- Reign: 7th century CE
- Spouse: Mangayarkkarasiyar
- Dynasty: Pandya
- Religion: originally Jainism(later converted to Shaivism)

= Koon Pandiyan =

Ancient Tamil monarch

Koon Pandiyan ("The hunch-backed Pandyan") (Tamil: கூன் பாண்டியன்) was the nickname of a king who ruled Madurai around 7th century. Some historians identify him with the Pandyan king Arikesari Parankusa Maravarman.

He converted from Jainism to Shaivism, converted under the influence of Sambandar. According to a Shaivite legend, after his conversion, he ordered a impalement of 8000 Jains in Samanatham. However, according to the early version of the legend, the Jains voluntarily impaled themselves in order to fulfill their vow after losing the debate. This event is covered in Impalement of the Jains in Madurai. Sambandar is said to have cured his hunched back, after which he was known as Sundara Pandya ("Beautiful Pandyan").

== Quotes ==

"When he ruled thus, his enemies came from the north Waging a war; with his sea-like army, his flood  Of swift steeds, and his rows and rows of wrathful  And destructive elephants, he gave them battle  At Tirunelveli and victoriously forged ahead.
In the field where the fierce battle was fought,  The armies of the pre-eminent northern kings routed  By the Paandya’s army endowed with musty elephants
Whose long tusks were tall like The palmyra trees, scattered away; the king  Thereupon wore the victorious garland of fragrant Vaakai along with the Paandya’s own, of neem."

==Conversion to Shaivism==
In the 7th century, Jainism was one of the major religions in South India. Koon Pandian had embraced Jainism from Shaivism, but his wife, Mangayarkkarasiyar, and his minister, Kulachirai Nayanar, were both Shaivites. When the king suffered from boils and incurable fever, the two invited the Shaivite saint, Sambandar, to Madurai. Sambandar is said to have cured his fever and his hunched back. After this, the king became a Shaivite, and several of his subjects converted to Shaivism during his rule. The Tamil poet Sekkizhar honoured Koon Pandiyan, Kulachirai and Mangaiarkkarasi by naming them among the 63 Nayanars in Periya Puranam.

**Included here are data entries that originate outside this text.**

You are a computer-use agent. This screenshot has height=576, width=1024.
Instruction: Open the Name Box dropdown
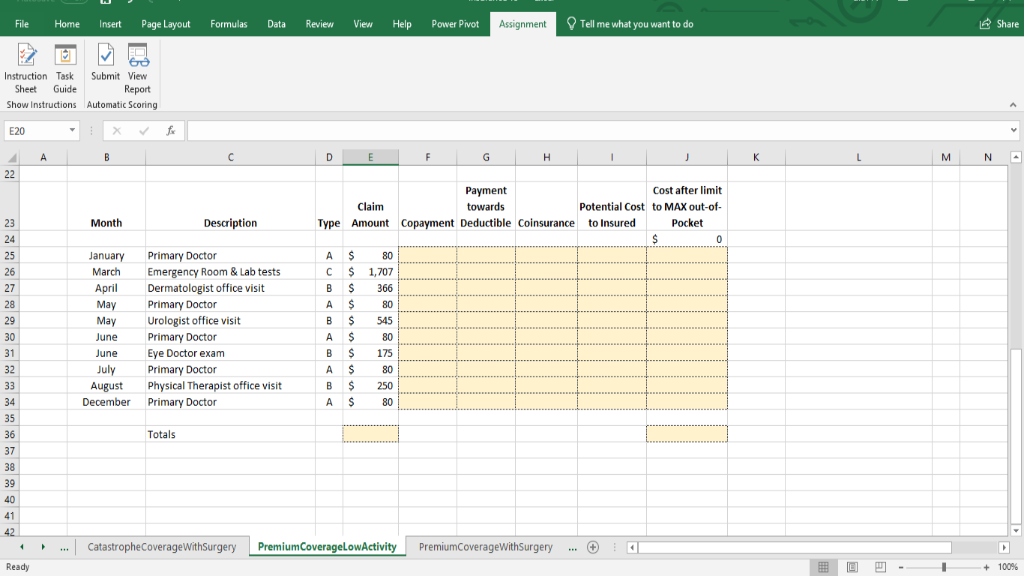(x=71, y=129)
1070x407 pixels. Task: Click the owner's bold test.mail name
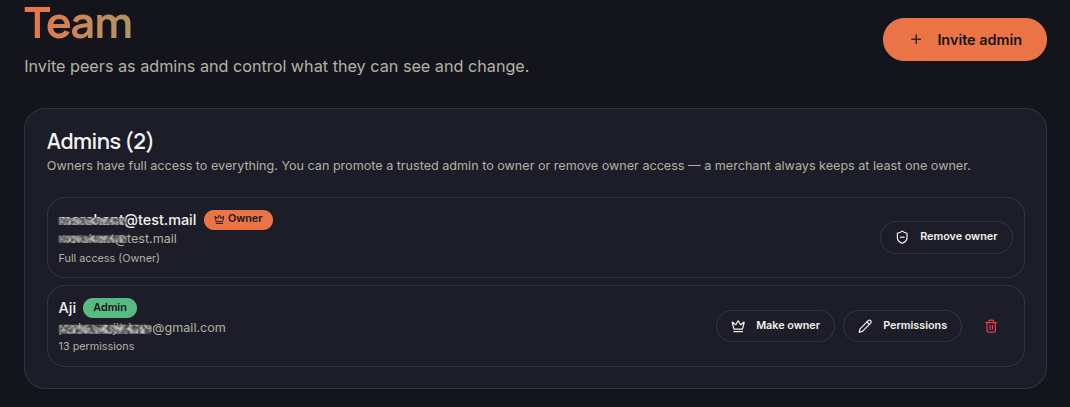coord(128,220)
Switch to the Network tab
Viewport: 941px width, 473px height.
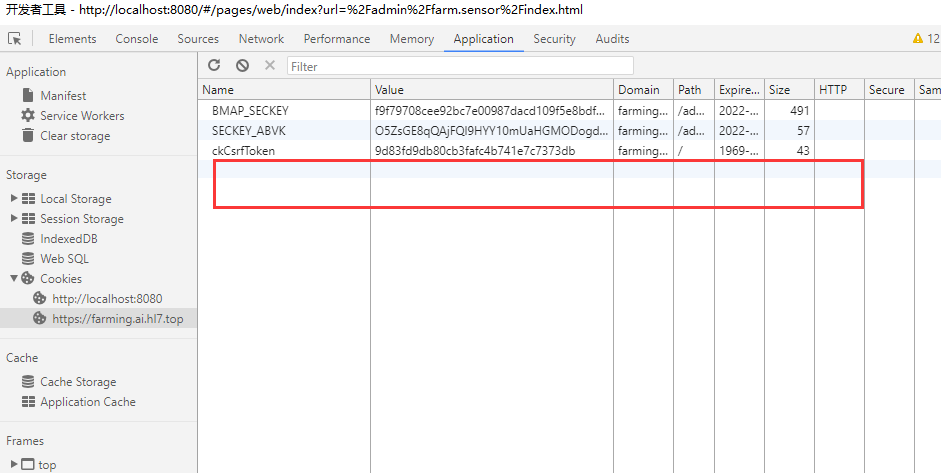click(x=261, y=39)
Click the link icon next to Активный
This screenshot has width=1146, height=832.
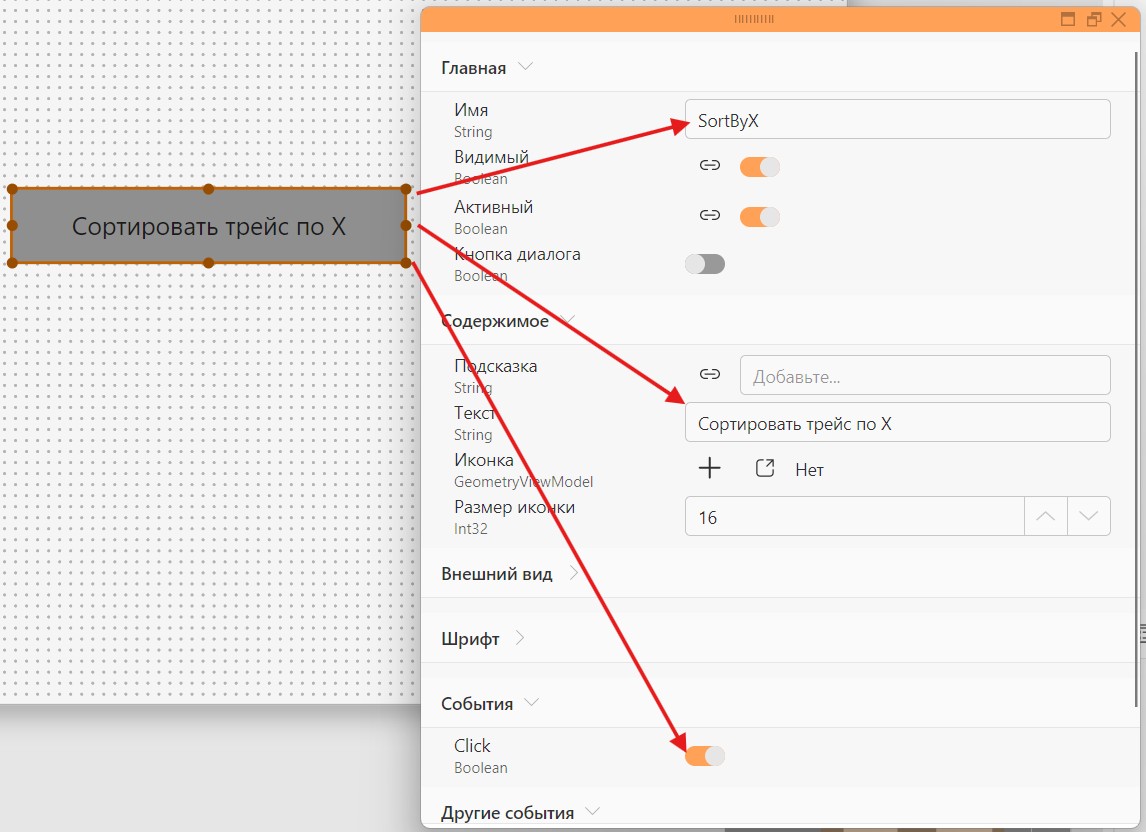[709, 215]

According to a Shaivite legend, when the Jains in Samanatham refused to convert to Shaivism, the king ordered their killings with the consent of Sambandar. Around 8,000 Jains were said to have been killed by impalement in which the victims were forcefully put over sharp, tall, conical structures in sitting posture. However, this legend is not found in any Jain text and is believed to be a fabrication made up by the Shaivites to prove their dominance.

== Legacy ==
Koon Pandiyan is said to have died without a legitimate heir, and after his death, a number of claimants fought with each other to control the kingdom.